## [SOURCE DOCUMENT]
● ● ● ●

While their torpedo-planes struck at Yamato, many of the American dive-bombers and fighter-bombers continued to assault the escort vessels. Three destroyers were badly damaged. Kasumi was left burning furiously and not fully under control. Isokaze was also set on fire and was shaken by explosions. Suzutsuki’s bow was shattered by bomb hits and apparently also by a stray torpedo. And a rain of bombs left light cruiser Yahagi with her superstructure in ruins, listing and blazing furiously. She was already slowly sinking when the third American wave arrived and again made her a target. It is believed that she took a total of twelve bomb hits and perhaps five torpedoes in this and the earlier attacks. At 1405, this tough little ship finally capsized and sank. As she disappeared, a last explosion lit up the sky with a huge ball of flame.

● ● ● ●

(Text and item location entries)

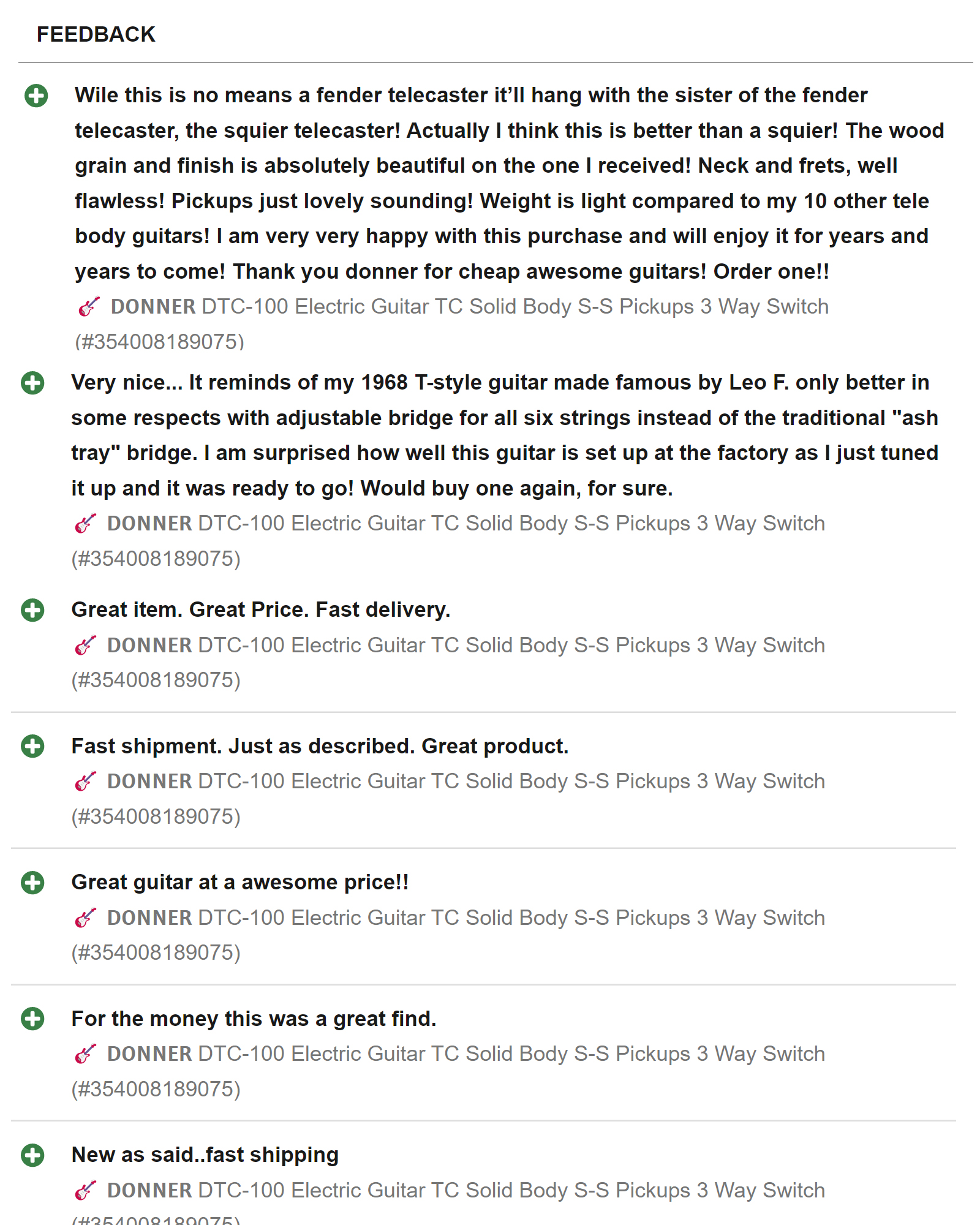
Task: Click green plus icon beside 'Wile this is' review
Action: [x=36, y=96]
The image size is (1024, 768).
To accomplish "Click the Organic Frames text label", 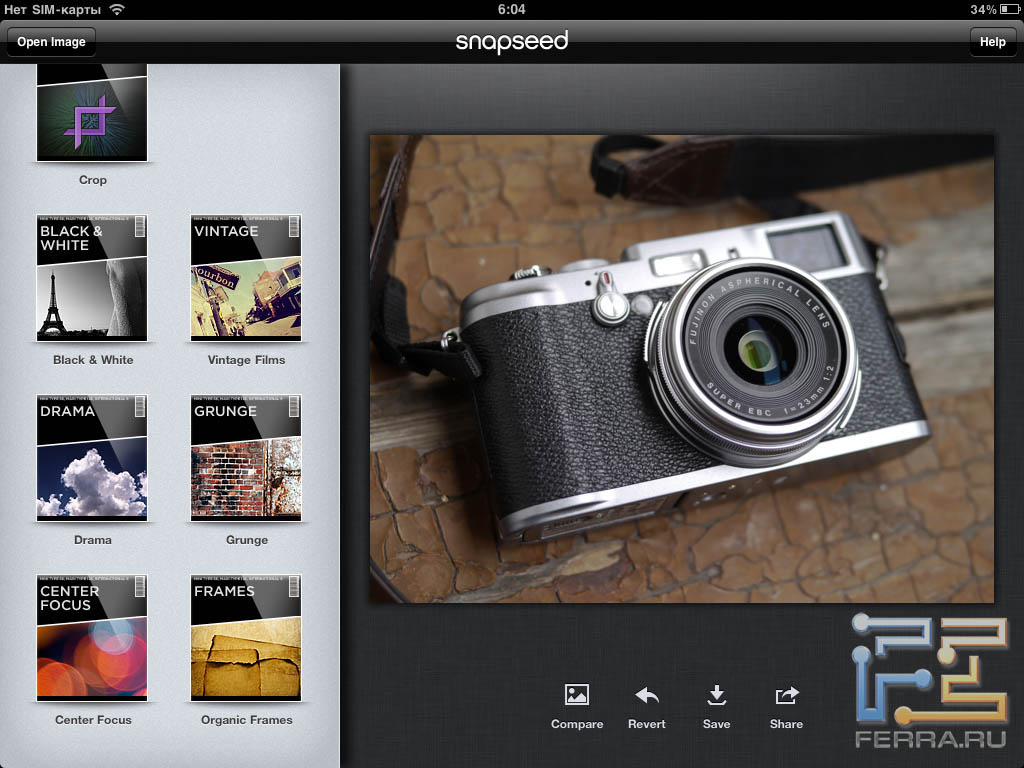I will tap(246, 720).
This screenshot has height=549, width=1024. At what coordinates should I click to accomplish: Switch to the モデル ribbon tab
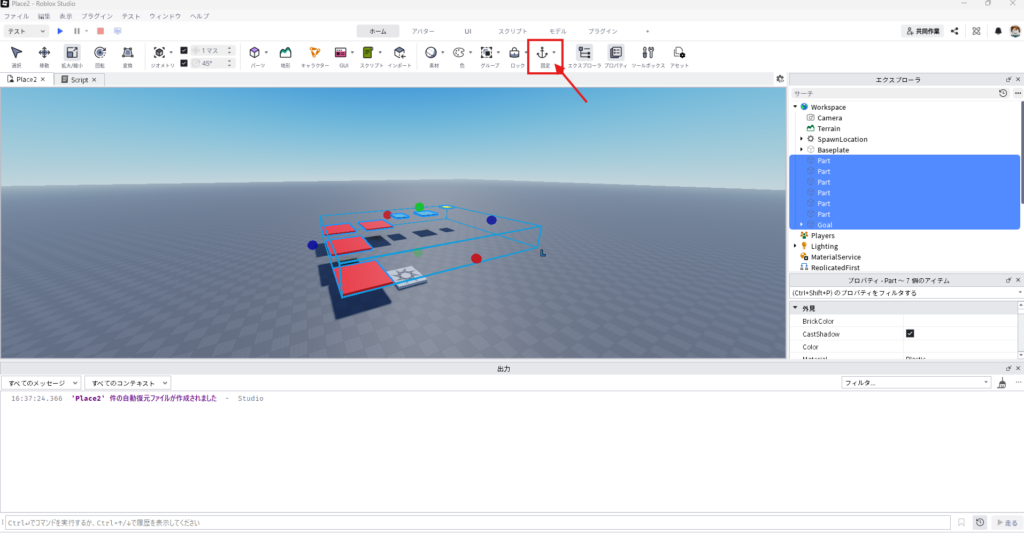click(557, 31)
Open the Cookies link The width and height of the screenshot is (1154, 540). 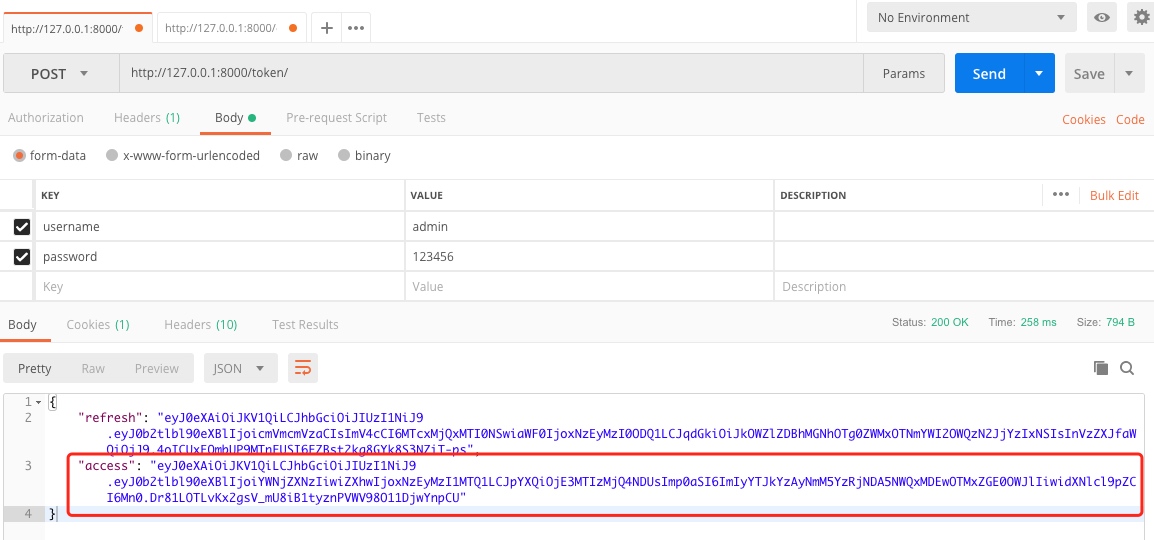point(1083,119)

● ● ● ●

## [WHAT TO WORK ON]
• A. From the passage about the air attack on Yamato's escort ships, echo the words between "While their torpedo-planes" and "ball of flame.", inclusive.
• B. According to the passage about the air attack on Yamato's escort ships, how many bomb hits is the light cruiser Yahagi believed to have taken in total?
• C. Pick up the account of the air attack on Yamato's escort ships after its final sentence and write the next part.

## [THE REPLIES]
• A.
While their torpedo-planes struck at Yamato, many of the American dive-bombers and fighter-bombers continued to assault the escort vessels. Three destroyers were badly damaged. Kasumi was left burning furiously and not fully under control. Isokaze was also set on fire and was shaken by explosions. Suzutsuki’s bow was shattered by bomb hits and apparently also by a stray torpedo. And a rain of bombs left light cruiser Yahagi with her superstructure in ruins, listing and blazing furiously. She was already slowly sinking when the third American wave arrived and again made her a target. It is believed that she took a total of twelve bomb hits and perhaps five torpedoes in this and the earlier attacks. At 1405, this tough little ship finally capsized and sank. As she disappeared, a last explosion lit up the sky with a huge ball of flame.

• B. Twelve bomb hits.

• C.
Meanwhile other American aircraft were seeking out Yamato. Two more bomb hits and numerous near misses increased her already serious list, and a torpedo-bomber scored a hit on her stern, jamming the rudder. As all power failed, her great gun turrets jammed as well. ‘Abandon Ship’ was ordered. A final strike by Avengers hit her twice more – but this was a waste of torpedoes. At 1423, Yamato turned over completely; then exploded. A tremendous cloud of smoke, thousands of feet high, visible over a hundred miles away, marked another triumph of naval air-power.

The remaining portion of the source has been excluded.